What this document type is

A runbook is the document an on-call responder opens while the pager is going off. Its scope is deliberately narrow: ONE named alert or failure condition — a latency SLO burn, a queue backlog, replica lag — and the concrete steps to detect, diagnose, and remediate it under pressure. The Google SRE practice of on-call response (described in the chapter on Being On-Call) is built on exactly this idea: a responder under stress should follow a known, low-judgement procedure rather than improvise, because reliable recovery comes from rehearsed steps, not heroics. A good runbook therefore names the alert and its symptoms, states the triage checks in order, gives the remediation actions, and says when to escalate.

A runbook is not a strategic incident plan — coordinating a class of incidents across roles and phases is the job of a playbook. It is not a teaching lesson; a learner who needs to understand the system wants a tutorial, not a procedure to execute at 3am. Its value is precisely that it assumes competence and optimises for speed under load.

How the skill produces one

sre-runbook is a genre skill: it carries the runbook pattern as durable instructions plus exemplars, and writes the artifact over a MIF floor so the result is at once an actionable procedure and a machine-conformant unit.
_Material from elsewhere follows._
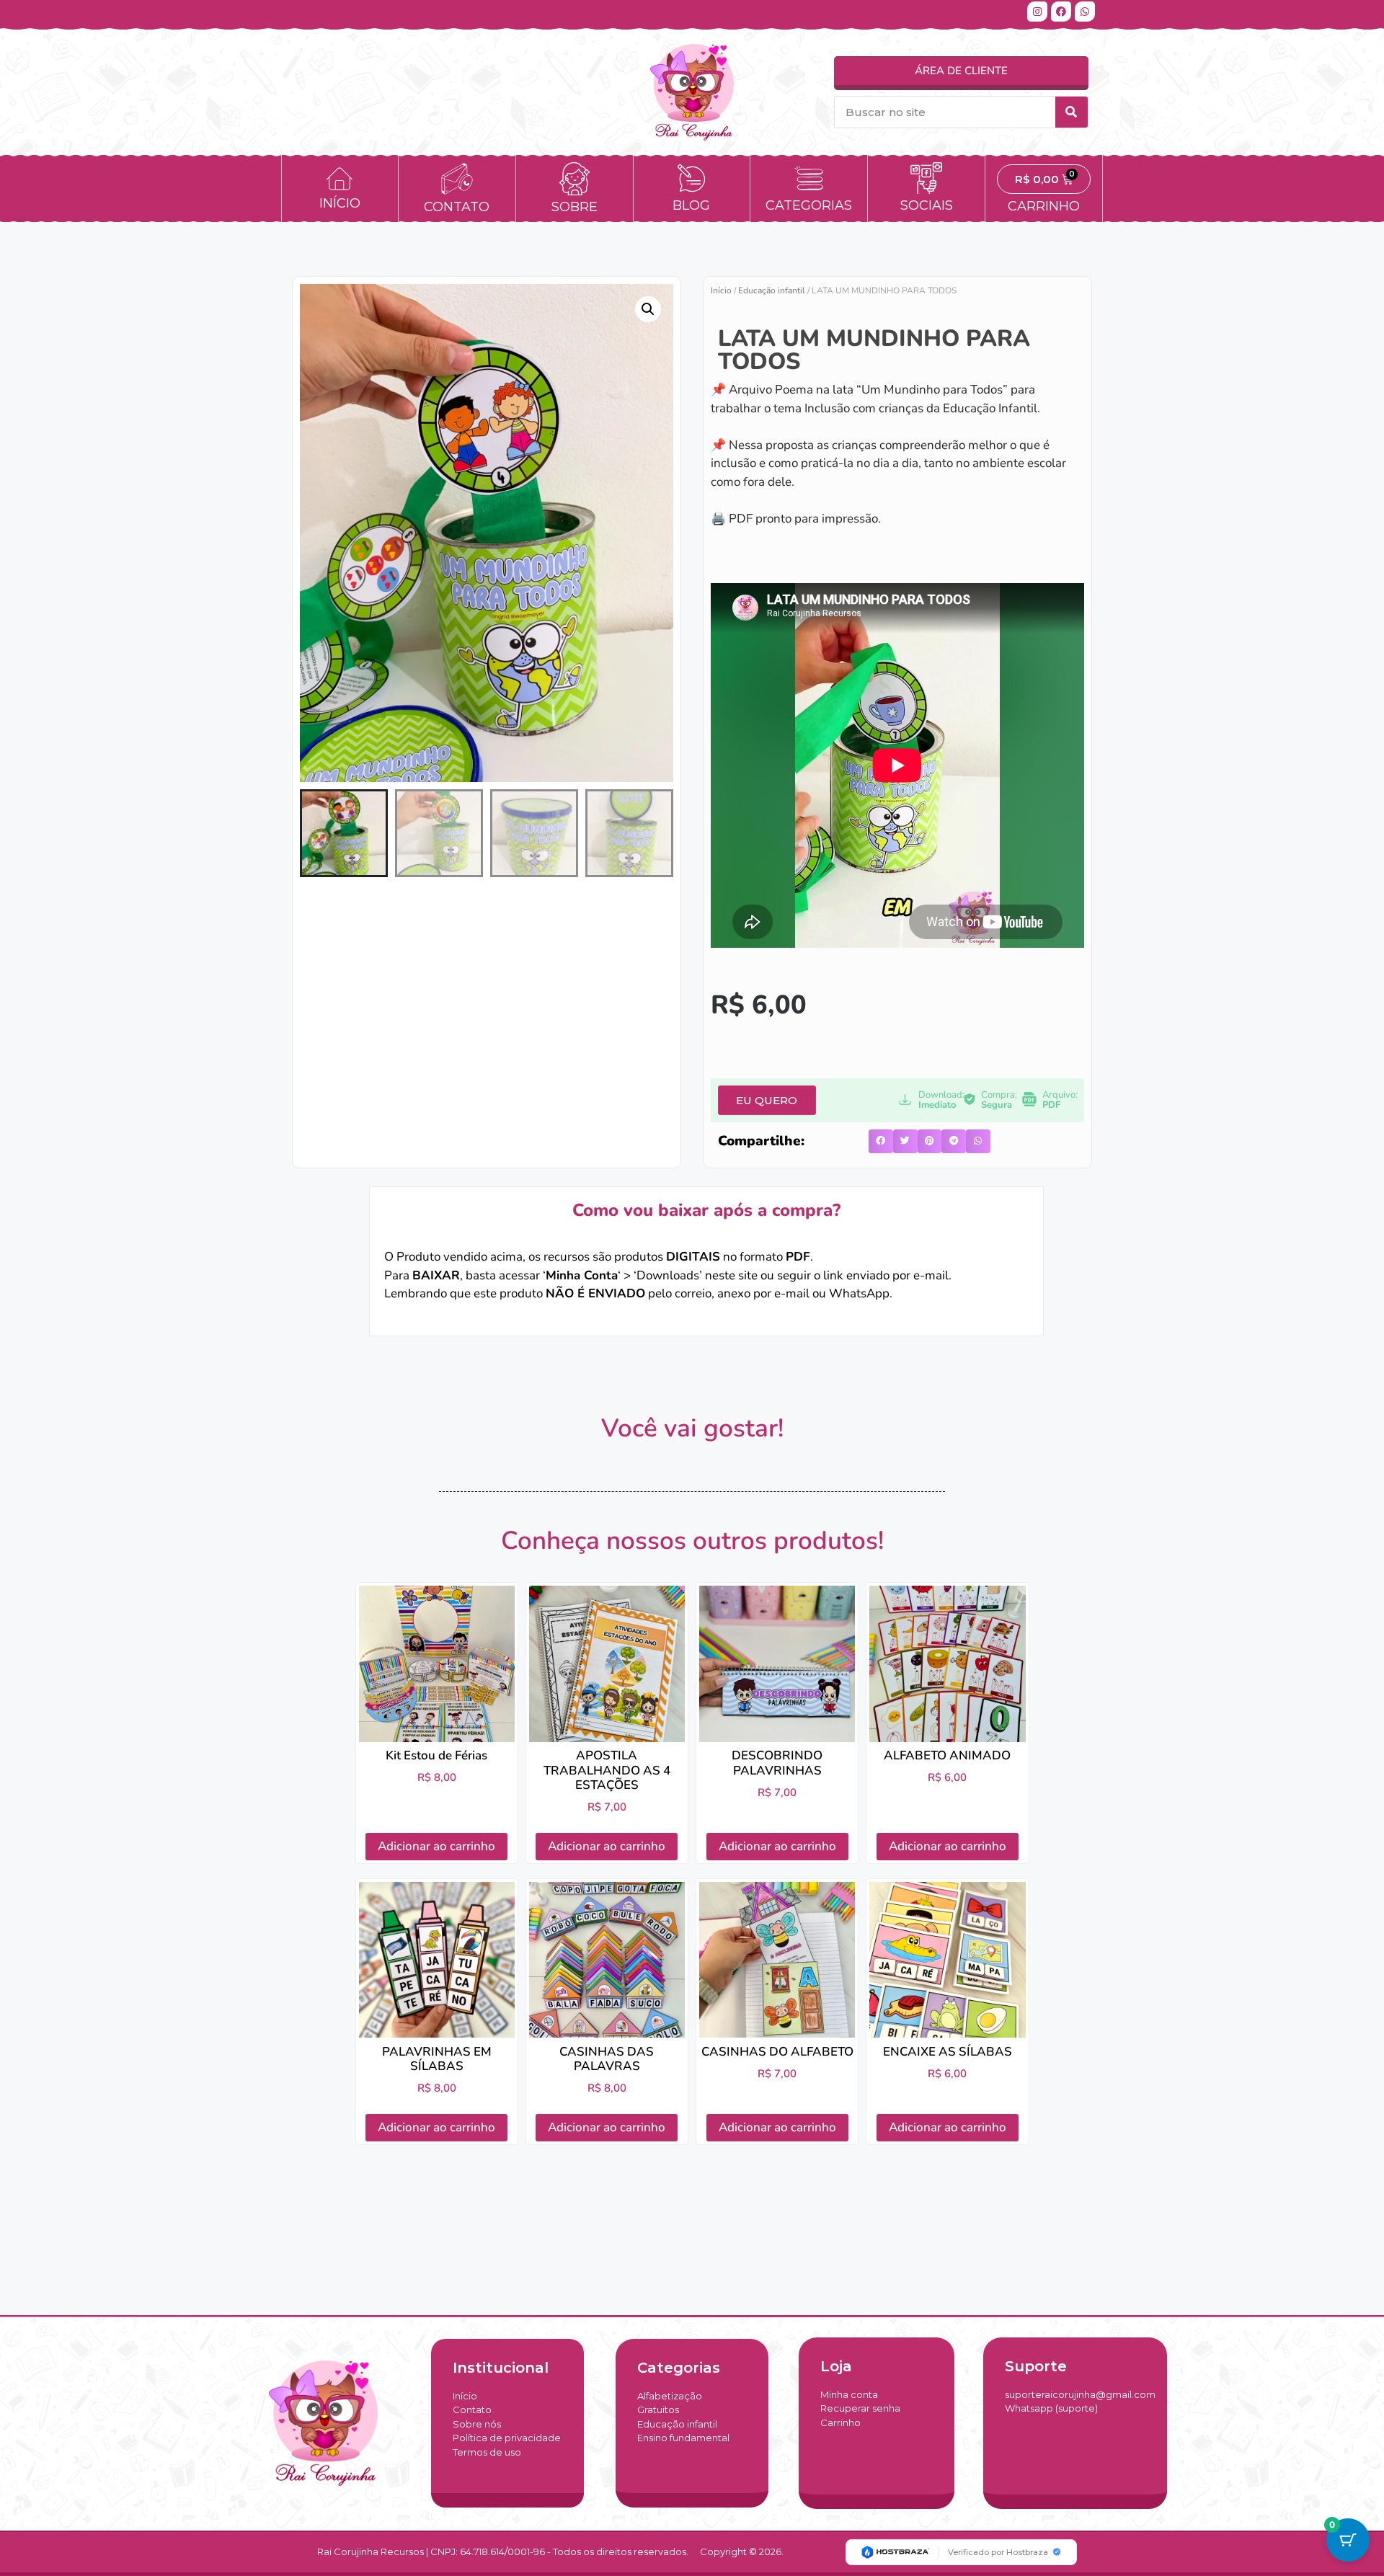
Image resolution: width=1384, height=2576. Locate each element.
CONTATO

Pattern, made operational. The skill encodes the tactical shape — one alert, ordered detect/diagnose/remediate steps, explicit escalation criteria — and refuses anti-triggered work (a class of incidents belongs in a playbook; a learning lesson belongs in a tutorial).
Written for the worst moment. Steps are concrete and verifiable so a tired responder can follow them exactly; each diagnostic step leads to a decision and the next action rather than open-ended investigation.
Exemplars set the bar. Like every genre in the suite it ships good-l1.md (the MIF Level-1 floor), good.md (the target level — Level 2 here), bad.md (a counter-example), and evals/evals.json. The check-exemplars gate proves good-l1.md validates at L1 and good.md at its target level.
MIF projection. The document is authored with MIF frontmatter (via the shared mif-frontmatter substrate) and a conceptType of procedural, reflecting that a runbook is a sequence of performed steps. mif-validate proves the Markdown to JSON-LD round-trip is lossless before the document is considered done.

When it is beneficial

Reach for sre-runbook when you have a specific alert that pages humans and you want the response to be fast, consistent, and independent of who happens to be on call. Its value compounds over time: every incident is a chance to refine the runbook so the next responder is faster, which is the core of the on-call discipline.

Do not use it for cross-team coordination of a major incident — that is a playbook, which works at a higher altitude across roles and phases. Do not use it to teach the system or to record a decision. The cost of a runbook is freshness: a procedure that drifts from reality is worse than none, so it must be revised whenever the system or the alert changes.

Example

A runbook titled “Checkout latency SLO burn” names the alert and its firing threshold, then walks ordered steps — confirm the burn on the dashboard, check the dependency health panel, identify whether the cause is the database or a downstream service, apply the matching remediation (shed load, fail over the replica), and verify the SLO recovers — closing with the condition that escalates to a playbook-coordinated incident if remediation does not hold.

Provenance & citations

Genre source — Google SRE on-call practice: the runbook genre follows the on-call response discipline described in the Google SRE Book, https://sre.google/sre-book/table-of-contents/ (see the chapter on Being On-Call).
Skill provenance: authored by the sre-runbook skill in the mif-docs plugin, https://github.com/modeled-information-format/mif-docs-plugin; the skill’s exemplars and evals/ define and verify the pattern.
MIF conformance: the document projects to canonical JSON-LD under the MIF specification, https://mif-spec.dev, and is proven lossless by mif-validate.
Index: this skill is one entry in the skills by purpose catalog; its sibling operations genre is the strategic playbook.